The recipe states that this can be frozen and that it even improves with time in the freezer. I can’t vouch for that statement because even though it makes three loaves, none of them have ever made it as far AS the freezer.
Note: DO NOT USE PUMPKIN PIE SPICE IN PLACE OF INDIVIDUAL SPICES or PRE-FLAVORED PUMPKIN.
Original recipe makes 3 – 7×3 inch loaf pans
- 1 (15 ounce) can pumpkin puree
- 4 eggs
- 1 cup vegetable oil
- 2/3 cup water
- 3 cups white sugar
- 3 1/2 cups all-purpose flour
- 2 teaspoons baking soda
- 1 1/2 teaspoons salt
- 1 teaspoon ground cinnamon
- 1 teaspoon ground nutmeg
- 1/2 teaspoon ground cloves
- 1/4 teaspoon ground ginger
- Preheat oven to 350 degrees F (175 degrees C). Grease and flour three 7×3 inch loaf pans.
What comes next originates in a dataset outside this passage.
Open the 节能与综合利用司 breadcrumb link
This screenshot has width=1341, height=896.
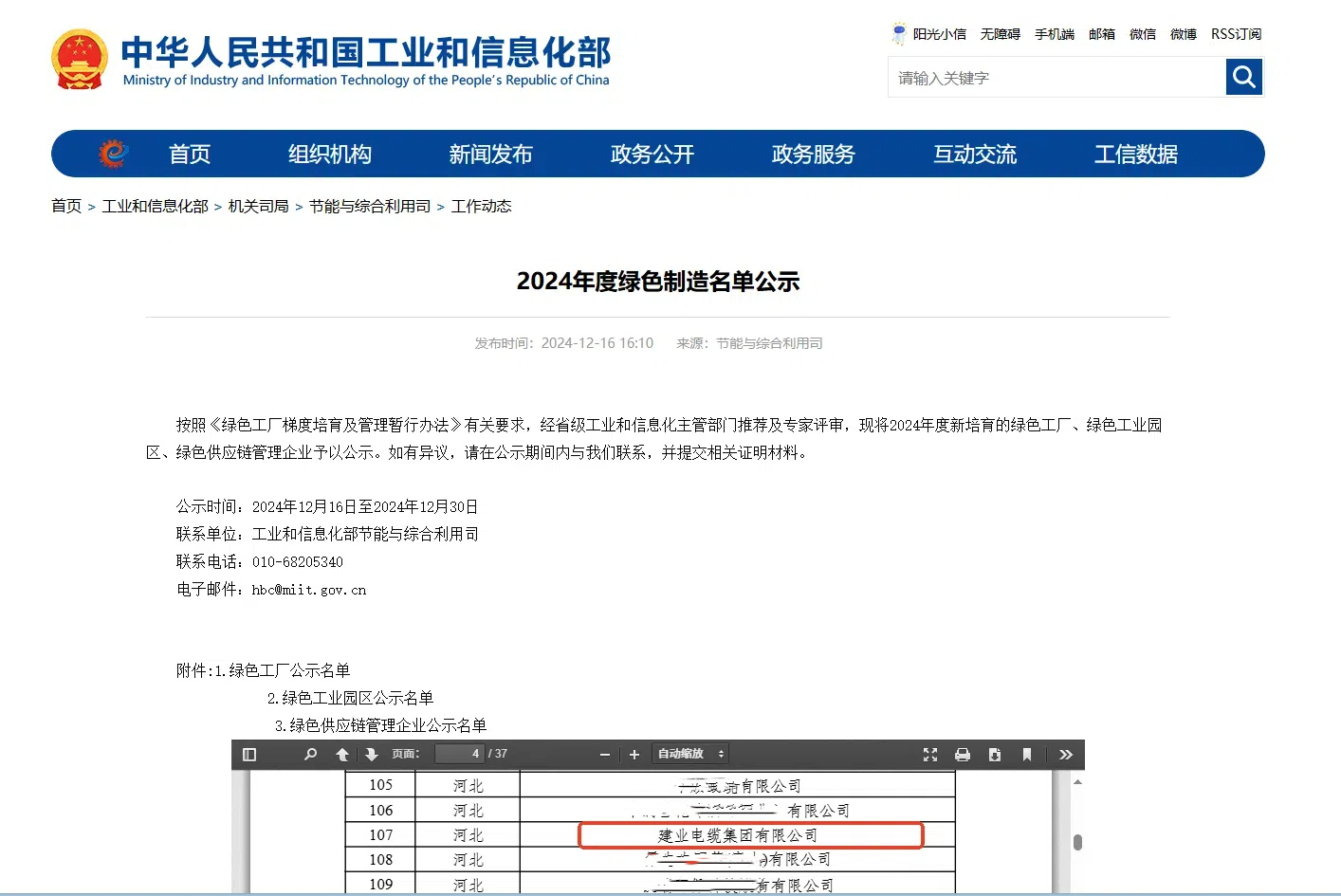tap(370, 206)
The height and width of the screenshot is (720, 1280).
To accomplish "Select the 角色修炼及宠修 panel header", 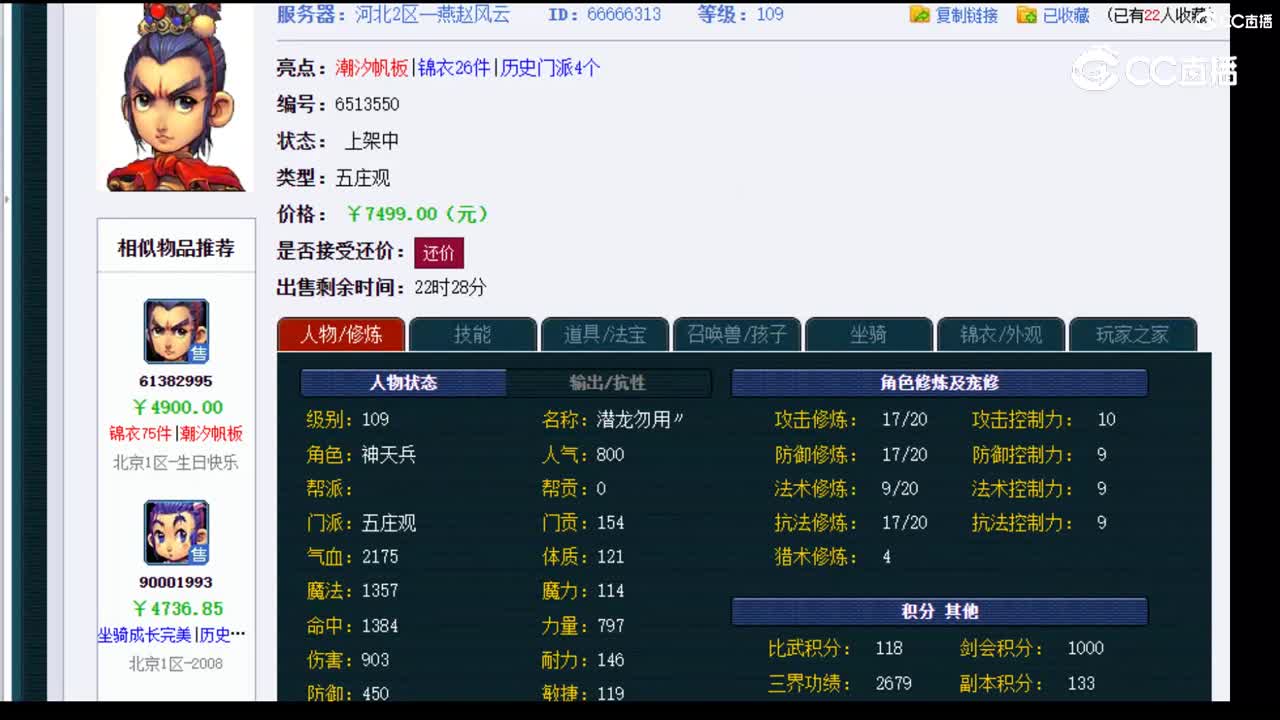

- In a large bowl, mix together pumpkin puree, eggs, oil, water and sugar until well blended. In a separate bowl, whisk together the flour, baking soda, salt, cinnamon, nutmeg, cloves, and ginger. Stir the dry ingredients into the pumpkin mixture until just blended. Pour into the prepared pans.
- Bake for about 50 minutes in the preheated oven. Loaves are done when a toothpick inserted in center comes out clean.